• Goals:
- 1) In the MADV_COLLAPSE thread, revise the part that opens with the words containing "Sorry, I'm not" and closes with "point. Covered at the end.", changing "Good point" to "Agreed".
- 2) Answer these questions about the MADV_COLLAPSE thread:
(a) Which VMA flag is ignored by default, since the user explicitly requests the collapse?
(b) Through which parameter are the two collapse flags passed?
(c) What does MADV_F_COLLAPSE_DEFRAG permit when supplied?
- 3) Pick up the MADV_COLLAPSE thread after its final line and keep writing it.

• Document extract:
##############################
I'd argue that, the various allocation semantics possible through
existing thp knobs / vma flags, in addition to the proposed
MADV_F_COLLAPSE_DEFRAG flag provides a flexible functional space to
work with. Relatively speaking, in what way would we be lacking
functionality?

> I mean a non #PF can consume more resources to allocate
> and collapse a THP as it won't inflict any measurable latency to the
> targetting process (except for potential CPU contention).

Sorry, I'm not sure I understand this. What latency are we discussing
in this point? Do you mean to say that since MADV_COLLAPSE isn't in
the fault path, it doesn't necessarily need to be fast / direct
reclaim wouldn't be noticed?

> From that
> perspective madvise is much more similar to khugepaged. I would even
> argue that it could try even harder because madvise is focused on a very
> specific memory range and the execution is not shared among all
> processes that are scanned by khugepaged.
>

Good point. Covered at the end.

> > If this is not the case, then the MADV_F_COLLAPSE_DEFRAG flag could be
> > used to explicitly request the kernel to try harder, as you mention.
>
> Do we really need that? How many do_harder levels do we want to support?
>
> What would be typical usecases for #PF based and DEFRAG usages?
>

Thanks for challenging this. Covered at the end.

> [...]
>
> > > >         Diverging from the at-fault semantics, VM_NOHUGEPAGE is ignored
> > > >         by default, as the user is explicitly requesting this action.
> > > >         Define two flags to control collapse semantics, passed through
> > > >         process_madvise(2)’s optional flags parameter:
> > >
> > > This part is discussed later in the thread.
> > >
> > > >
> > > >         MADV_F_COLLAPSE_LIMITS
> > > >
> > > >         If supplied, collapse respects pte collapse limits set via
> > > >         sysfs:
> > > >         /transparent_hugepage/khugepaged/max_ptes_[none|swap|shared].
> > > >         Required if calling on behalf of another process and not
> > > >         CAP_SYS_ADMIN.
> > > >
> > > >         MADV_F_COLLAPSE_DEFRAG
> > > >
> > > >         If supplied, permit synchronous compaction and reclaim,
> > > >         regardless of VMA flags.
> > >
> > > Why do we need this?
> >
> > Do you mean MADV_F_COLLAPSE_DEFRAG specifically, or both?
##############################
• Dataset excerpts:

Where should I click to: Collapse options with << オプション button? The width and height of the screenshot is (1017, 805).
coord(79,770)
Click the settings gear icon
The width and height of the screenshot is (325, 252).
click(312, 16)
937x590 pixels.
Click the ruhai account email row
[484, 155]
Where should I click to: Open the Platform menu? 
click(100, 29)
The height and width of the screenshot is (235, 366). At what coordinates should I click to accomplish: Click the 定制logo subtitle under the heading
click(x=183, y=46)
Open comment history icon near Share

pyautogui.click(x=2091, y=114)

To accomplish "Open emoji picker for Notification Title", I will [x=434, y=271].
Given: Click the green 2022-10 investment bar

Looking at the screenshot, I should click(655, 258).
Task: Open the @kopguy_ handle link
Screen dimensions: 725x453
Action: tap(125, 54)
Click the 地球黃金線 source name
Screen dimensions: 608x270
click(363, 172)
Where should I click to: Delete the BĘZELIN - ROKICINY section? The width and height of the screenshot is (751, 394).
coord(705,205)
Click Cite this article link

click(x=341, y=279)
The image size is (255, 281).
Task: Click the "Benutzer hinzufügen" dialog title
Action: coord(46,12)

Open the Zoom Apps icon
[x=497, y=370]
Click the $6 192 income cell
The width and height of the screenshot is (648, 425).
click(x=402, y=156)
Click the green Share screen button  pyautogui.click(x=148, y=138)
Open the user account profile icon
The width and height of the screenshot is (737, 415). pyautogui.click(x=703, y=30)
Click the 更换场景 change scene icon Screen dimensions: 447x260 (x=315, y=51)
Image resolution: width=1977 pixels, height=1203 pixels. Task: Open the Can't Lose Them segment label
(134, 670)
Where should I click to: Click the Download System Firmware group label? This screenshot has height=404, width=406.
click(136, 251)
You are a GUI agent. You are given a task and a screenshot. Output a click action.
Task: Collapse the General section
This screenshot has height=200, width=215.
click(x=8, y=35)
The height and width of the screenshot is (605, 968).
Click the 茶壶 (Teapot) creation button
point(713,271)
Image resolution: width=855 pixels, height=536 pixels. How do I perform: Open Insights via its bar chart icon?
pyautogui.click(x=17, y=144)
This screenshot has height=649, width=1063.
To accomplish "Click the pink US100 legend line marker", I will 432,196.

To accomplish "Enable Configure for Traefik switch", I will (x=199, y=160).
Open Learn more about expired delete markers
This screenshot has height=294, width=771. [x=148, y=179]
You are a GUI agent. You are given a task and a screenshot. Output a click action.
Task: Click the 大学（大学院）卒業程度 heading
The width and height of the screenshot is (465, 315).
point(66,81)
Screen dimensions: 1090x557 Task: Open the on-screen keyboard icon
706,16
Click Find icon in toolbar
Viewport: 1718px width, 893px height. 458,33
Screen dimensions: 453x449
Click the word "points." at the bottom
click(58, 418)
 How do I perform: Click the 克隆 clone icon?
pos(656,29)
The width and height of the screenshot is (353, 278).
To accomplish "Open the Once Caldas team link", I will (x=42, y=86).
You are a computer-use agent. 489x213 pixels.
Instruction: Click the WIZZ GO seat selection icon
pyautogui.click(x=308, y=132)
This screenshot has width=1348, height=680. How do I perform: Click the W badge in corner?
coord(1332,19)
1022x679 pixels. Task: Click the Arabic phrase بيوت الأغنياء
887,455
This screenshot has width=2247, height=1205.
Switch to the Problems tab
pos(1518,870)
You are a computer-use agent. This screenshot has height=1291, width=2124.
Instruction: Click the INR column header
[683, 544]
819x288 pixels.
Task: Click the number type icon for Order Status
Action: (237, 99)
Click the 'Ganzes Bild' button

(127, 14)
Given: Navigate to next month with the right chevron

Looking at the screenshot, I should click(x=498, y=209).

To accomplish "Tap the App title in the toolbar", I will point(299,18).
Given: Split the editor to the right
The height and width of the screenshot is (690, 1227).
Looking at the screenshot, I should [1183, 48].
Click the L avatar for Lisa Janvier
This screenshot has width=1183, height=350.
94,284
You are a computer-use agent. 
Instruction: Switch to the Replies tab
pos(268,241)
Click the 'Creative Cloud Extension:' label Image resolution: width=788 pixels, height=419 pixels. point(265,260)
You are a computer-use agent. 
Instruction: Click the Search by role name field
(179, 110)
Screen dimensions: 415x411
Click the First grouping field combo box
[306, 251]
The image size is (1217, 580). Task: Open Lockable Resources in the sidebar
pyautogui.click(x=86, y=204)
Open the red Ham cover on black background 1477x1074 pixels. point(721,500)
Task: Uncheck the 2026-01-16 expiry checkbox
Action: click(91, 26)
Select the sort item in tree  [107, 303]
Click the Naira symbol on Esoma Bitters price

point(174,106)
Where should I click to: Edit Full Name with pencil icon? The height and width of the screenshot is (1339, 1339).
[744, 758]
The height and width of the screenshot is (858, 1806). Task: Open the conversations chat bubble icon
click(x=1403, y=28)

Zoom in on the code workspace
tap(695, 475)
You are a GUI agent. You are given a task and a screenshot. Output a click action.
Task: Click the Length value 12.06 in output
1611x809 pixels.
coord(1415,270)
##############################
• Answers to the problems:
- 1)
Sorry, I'm not sure I understand this. What latency are we discussing
in this point? Do you mean to say that since MADV_COLLAPSE isn't in
the fault path, it doesn't necessarily need to be fast / direct
reclaim wouldn't be noticed?

> From that
> perspective madvise is much more similar to khugepaged. I would even
> argue that it could try even harder because madvise is focused on a very
> specific memory range and the execution is not shared among all
> processes that are scanned by khugepaged.
>

Agreed. Covered at the end.

- 2)
(a) VM_NOHUGEPAGE.
(b) The optional flags parameter of process_madvise(2).
(c) Synchronous compaction and reclaim, regardless of VMA flags.

- 3)
> >
> > * MADV_F_COLLAPSE_LIMITS is included because we'd like some form of
> > inter-process protection for collapsing memory in another process'
> > address space (which a malevolent program could exploit to cause oom
> > conditions in another memcg hierarchy, for example), but we want
> > privileged (CAP_SYS_ADMIN) users to otherwise be able to optimize thp
> > utilization as they wish.
>
> Could you expand some more please? How is this any different from
> khugepaged (well, except that you can trigger the collapsing explicitly
> rather than rely on khugepaged to find that mm)?
>

MADV_F_COLLAPSE_LIMITS was motivated by being able to replicate &
extend khugepaged in userspace, where the benefit is precisely that we
can choose that mm/vma more intelligently.

> > * MADV_F_COLLAPSE_DEFRAG is useful as mentioned above, where we want
> > to explicitly tell the kernel to try harder to back this by thps,
> > regardless of the current system/vma configuration.
> >
> > Note that when used together, these flags can be used to implement the
> > exact behavior of khugepaged, through MADV_COLLAPSE.
>
> IMHO this is stretching the interface and this can backfire in the
> future. The interface should be really trivial. I want to collapse a
> memory area. Let the kernel do the right thing and do not bother with
> all the implementation details. I would use the same allocation strategy
> as khugepaged as this seems to be closesest from the latency and
> application awareness POV. In a way you can look at the madvise call as
> a way to trigger khugepaged functionality on he particular memory range.

Trying to summarize a few earlier comments centering around
MADV_F_COLLAPSE_DEFRAG and allocation semantics.

This series presupposes the existence of an informed userspace agent
that is aware of what processes/memory ranges would benefit most from
thps. Such an agent might either be:
(1) A system-level daemon optimizing thp utilization system-wide
(2) A highly tuned process / malloc implementation optimizing their
own thp usage

The different types of agents reflects the divide between #PF and
DEFRAG semantics.

For (1), we want to view this exactly like triggering khugepaged
functionality from userspace, and likely want DEFRAG semantics.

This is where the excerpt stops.